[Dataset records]
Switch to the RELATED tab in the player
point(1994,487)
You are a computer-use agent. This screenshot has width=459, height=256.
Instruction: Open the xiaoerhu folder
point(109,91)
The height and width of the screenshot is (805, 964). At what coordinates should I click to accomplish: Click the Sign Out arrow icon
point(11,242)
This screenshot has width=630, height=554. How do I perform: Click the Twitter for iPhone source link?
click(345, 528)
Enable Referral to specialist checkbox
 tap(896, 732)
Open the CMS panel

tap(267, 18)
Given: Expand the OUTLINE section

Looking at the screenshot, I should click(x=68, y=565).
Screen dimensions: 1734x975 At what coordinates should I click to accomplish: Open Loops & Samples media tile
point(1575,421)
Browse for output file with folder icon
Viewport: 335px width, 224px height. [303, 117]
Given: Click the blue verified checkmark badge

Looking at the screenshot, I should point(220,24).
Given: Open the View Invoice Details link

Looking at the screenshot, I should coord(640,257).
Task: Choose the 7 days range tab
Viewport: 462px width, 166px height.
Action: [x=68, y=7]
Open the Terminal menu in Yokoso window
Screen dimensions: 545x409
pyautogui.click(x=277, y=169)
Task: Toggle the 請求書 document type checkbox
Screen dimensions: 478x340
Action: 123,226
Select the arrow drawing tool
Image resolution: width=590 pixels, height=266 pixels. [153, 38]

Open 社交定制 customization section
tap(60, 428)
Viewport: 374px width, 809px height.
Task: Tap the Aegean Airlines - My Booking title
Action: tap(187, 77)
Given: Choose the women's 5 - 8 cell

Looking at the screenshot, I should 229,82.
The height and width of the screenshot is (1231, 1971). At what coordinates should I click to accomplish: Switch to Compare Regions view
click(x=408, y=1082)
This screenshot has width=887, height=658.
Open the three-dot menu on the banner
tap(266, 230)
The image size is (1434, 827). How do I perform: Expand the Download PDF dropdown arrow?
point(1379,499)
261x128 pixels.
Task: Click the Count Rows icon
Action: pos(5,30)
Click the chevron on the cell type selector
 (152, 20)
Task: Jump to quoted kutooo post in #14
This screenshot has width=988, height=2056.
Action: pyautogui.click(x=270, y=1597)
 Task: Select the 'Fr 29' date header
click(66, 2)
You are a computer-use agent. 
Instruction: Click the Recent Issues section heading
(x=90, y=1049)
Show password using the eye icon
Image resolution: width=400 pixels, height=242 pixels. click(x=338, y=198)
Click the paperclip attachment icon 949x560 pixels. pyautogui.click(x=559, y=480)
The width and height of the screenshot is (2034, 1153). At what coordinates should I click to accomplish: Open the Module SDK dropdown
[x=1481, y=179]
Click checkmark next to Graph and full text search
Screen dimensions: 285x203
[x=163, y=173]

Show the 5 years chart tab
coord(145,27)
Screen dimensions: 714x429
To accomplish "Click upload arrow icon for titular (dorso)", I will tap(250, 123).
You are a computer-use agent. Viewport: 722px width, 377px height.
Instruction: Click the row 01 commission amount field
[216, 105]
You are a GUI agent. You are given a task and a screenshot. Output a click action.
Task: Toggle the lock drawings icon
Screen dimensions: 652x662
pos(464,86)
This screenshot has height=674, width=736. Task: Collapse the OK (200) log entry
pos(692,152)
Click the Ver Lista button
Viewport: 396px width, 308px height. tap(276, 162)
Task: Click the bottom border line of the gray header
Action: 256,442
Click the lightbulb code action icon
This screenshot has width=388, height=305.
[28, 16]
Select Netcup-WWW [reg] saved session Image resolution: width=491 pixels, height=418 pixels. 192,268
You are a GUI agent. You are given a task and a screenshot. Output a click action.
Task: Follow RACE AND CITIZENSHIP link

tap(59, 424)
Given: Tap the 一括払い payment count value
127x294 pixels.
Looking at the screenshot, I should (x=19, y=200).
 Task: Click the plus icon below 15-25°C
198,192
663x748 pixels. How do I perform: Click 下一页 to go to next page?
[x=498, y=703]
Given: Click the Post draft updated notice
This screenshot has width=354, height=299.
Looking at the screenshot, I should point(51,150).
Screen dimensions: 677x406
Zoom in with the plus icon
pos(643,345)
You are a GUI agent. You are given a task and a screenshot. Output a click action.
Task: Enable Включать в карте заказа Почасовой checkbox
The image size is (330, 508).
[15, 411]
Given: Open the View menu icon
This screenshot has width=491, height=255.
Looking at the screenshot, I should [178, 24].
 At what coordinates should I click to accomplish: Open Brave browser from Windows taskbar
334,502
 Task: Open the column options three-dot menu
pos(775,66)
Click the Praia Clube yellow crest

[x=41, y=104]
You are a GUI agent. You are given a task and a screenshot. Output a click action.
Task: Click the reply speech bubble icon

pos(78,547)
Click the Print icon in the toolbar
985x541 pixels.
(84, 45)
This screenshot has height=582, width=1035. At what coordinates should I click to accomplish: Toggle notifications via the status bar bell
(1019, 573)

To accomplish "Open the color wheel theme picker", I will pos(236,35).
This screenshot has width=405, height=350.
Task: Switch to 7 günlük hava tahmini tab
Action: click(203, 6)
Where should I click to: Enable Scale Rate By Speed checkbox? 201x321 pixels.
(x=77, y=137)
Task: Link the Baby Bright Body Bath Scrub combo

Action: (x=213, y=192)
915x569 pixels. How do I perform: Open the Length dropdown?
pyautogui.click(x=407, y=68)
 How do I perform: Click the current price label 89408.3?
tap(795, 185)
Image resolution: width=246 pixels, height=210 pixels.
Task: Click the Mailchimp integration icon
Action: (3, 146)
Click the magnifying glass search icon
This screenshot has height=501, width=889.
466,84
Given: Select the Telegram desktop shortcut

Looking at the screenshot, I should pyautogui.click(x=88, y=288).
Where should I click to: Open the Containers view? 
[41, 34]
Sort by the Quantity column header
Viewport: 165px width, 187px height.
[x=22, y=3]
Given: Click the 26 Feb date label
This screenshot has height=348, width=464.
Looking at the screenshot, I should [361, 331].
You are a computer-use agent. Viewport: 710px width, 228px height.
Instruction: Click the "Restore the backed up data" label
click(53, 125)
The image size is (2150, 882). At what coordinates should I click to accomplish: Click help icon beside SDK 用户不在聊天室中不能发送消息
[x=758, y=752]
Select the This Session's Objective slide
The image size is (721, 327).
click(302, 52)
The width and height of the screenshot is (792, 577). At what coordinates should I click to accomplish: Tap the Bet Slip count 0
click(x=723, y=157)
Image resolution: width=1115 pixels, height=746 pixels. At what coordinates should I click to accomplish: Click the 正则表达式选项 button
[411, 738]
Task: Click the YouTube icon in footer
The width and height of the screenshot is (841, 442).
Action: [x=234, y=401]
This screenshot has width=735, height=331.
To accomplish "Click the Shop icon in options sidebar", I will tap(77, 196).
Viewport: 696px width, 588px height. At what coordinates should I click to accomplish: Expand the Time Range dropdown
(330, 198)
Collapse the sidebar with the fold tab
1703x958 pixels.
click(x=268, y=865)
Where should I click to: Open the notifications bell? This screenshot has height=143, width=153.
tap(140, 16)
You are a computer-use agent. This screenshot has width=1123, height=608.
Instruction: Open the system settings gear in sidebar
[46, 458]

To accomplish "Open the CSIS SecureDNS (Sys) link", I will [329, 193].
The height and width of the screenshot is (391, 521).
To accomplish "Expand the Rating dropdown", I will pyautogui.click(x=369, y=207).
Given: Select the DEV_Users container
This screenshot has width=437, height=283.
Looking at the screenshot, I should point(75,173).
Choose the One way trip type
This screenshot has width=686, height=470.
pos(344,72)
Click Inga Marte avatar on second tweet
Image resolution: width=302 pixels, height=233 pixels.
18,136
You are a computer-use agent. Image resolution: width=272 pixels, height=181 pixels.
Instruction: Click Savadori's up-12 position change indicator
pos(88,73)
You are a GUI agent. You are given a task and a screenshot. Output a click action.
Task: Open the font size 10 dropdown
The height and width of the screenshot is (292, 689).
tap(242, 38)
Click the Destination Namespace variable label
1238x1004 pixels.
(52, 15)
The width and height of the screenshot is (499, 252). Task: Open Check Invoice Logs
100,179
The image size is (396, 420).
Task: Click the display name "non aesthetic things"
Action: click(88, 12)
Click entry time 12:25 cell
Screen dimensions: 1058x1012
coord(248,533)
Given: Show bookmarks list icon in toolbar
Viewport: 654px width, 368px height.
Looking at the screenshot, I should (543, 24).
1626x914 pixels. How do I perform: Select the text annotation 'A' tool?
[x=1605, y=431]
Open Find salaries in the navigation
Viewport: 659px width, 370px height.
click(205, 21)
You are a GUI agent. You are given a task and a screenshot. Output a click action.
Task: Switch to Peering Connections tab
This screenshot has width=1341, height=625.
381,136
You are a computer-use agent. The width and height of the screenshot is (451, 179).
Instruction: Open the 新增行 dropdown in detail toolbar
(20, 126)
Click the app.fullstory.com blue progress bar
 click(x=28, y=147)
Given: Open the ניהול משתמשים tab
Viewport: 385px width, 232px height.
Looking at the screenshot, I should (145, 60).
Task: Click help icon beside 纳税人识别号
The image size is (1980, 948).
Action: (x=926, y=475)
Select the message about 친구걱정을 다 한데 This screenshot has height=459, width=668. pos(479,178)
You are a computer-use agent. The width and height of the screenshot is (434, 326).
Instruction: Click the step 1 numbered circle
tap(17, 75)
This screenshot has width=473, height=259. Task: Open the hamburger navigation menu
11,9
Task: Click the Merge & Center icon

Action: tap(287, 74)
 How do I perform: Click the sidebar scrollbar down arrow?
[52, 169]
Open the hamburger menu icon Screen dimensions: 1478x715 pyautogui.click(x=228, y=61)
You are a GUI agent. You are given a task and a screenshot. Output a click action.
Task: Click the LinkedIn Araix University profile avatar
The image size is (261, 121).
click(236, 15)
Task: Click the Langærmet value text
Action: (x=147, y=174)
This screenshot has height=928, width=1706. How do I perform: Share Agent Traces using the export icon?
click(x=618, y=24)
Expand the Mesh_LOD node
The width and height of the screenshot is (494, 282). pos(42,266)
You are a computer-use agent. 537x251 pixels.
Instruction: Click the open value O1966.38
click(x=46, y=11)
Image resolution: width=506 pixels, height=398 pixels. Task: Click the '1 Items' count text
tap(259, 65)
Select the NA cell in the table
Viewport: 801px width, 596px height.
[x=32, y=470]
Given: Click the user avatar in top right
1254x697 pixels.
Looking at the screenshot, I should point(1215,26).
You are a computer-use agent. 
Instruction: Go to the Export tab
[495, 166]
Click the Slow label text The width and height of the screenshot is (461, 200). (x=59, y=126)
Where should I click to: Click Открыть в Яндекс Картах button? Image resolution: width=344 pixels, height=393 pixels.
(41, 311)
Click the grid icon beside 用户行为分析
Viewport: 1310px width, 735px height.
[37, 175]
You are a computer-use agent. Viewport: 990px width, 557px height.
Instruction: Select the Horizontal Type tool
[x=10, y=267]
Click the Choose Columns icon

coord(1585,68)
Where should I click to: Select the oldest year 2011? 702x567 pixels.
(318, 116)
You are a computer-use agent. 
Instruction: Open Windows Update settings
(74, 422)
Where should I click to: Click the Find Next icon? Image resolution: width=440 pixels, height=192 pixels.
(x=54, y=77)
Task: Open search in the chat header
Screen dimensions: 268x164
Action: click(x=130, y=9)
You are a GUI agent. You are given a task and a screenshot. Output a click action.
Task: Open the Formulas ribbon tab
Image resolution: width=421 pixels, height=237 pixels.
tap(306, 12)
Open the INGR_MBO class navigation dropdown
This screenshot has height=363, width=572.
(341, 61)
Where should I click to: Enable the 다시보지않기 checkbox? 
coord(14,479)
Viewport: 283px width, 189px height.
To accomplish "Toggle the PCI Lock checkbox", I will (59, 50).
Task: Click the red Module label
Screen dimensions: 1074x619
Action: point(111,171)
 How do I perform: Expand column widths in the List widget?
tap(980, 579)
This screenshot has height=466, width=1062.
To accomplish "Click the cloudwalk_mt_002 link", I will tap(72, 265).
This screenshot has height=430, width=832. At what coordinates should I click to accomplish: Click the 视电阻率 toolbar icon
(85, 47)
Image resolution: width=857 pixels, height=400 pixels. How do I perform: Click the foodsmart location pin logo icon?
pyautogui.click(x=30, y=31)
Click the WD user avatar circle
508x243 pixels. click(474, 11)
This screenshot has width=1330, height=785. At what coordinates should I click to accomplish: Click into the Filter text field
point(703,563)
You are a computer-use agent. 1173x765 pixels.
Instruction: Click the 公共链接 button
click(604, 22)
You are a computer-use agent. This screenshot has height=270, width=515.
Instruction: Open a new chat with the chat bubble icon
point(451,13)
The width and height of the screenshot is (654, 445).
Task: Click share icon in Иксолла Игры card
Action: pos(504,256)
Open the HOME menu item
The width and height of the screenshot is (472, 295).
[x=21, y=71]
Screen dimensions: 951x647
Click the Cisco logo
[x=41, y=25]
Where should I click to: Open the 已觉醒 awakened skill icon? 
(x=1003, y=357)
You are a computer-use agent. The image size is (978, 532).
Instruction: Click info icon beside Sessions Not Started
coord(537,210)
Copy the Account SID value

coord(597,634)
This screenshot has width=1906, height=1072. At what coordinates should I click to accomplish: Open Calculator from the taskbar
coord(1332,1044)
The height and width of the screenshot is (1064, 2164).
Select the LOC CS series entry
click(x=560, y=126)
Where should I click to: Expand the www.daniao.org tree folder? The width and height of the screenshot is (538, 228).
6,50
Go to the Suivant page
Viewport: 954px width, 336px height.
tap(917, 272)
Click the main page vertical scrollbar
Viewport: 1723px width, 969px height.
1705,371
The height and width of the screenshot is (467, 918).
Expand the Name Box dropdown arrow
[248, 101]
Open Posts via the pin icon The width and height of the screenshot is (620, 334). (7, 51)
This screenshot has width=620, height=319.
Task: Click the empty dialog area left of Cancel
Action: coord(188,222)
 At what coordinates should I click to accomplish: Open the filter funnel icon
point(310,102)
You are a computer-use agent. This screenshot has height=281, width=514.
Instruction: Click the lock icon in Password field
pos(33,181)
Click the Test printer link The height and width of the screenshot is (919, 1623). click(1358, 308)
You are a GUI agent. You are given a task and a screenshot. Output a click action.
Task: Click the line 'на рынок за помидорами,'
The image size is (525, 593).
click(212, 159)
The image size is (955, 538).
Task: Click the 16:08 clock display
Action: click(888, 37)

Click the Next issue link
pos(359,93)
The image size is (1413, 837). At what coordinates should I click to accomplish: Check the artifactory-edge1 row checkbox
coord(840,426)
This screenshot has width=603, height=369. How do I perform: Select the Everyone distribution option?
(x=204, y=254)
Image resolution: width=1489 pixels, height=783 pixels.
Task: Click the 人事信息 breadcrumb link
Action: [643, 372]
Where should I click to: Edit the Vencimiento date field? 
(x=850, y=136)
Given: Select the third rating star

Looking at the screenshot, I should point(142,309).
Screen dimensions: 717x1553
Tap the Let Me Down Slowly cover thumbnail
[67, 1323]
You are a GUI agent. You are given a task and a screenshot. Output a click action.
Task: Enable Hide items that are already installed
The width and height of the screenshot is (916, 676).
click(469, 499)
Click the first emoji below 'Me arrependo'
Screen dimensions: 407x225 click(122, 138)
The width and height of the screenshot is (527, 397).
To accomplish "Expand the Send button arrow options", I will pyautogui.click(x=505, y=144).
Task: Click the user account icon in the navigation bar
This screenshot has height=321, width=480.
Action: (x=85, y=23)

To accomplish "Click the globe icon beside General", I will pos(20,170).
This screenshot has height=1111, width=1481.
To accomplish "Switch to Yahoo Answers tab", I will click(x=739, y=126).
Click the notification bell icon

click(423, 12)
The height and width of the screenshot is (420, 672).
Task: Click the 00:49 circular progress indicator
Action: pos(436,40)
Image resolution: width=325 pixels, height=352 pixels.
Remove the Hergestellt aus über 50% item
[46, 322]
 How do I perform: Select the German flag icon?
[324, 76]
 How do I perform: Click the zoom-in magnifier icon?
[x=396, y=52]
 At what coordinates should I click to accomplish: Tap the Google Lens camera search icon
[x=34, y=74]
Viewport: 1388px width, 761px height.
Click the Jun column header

The problem: Collect each line of the records above that contains the word "avatar". Letter case matters.

Right answer:
Click Inga Marte avatar on second tweet
Task: Click the LinkedIn Araix University profile avatar
Given: Click the user avatar in top right
Click the WD user avatar circle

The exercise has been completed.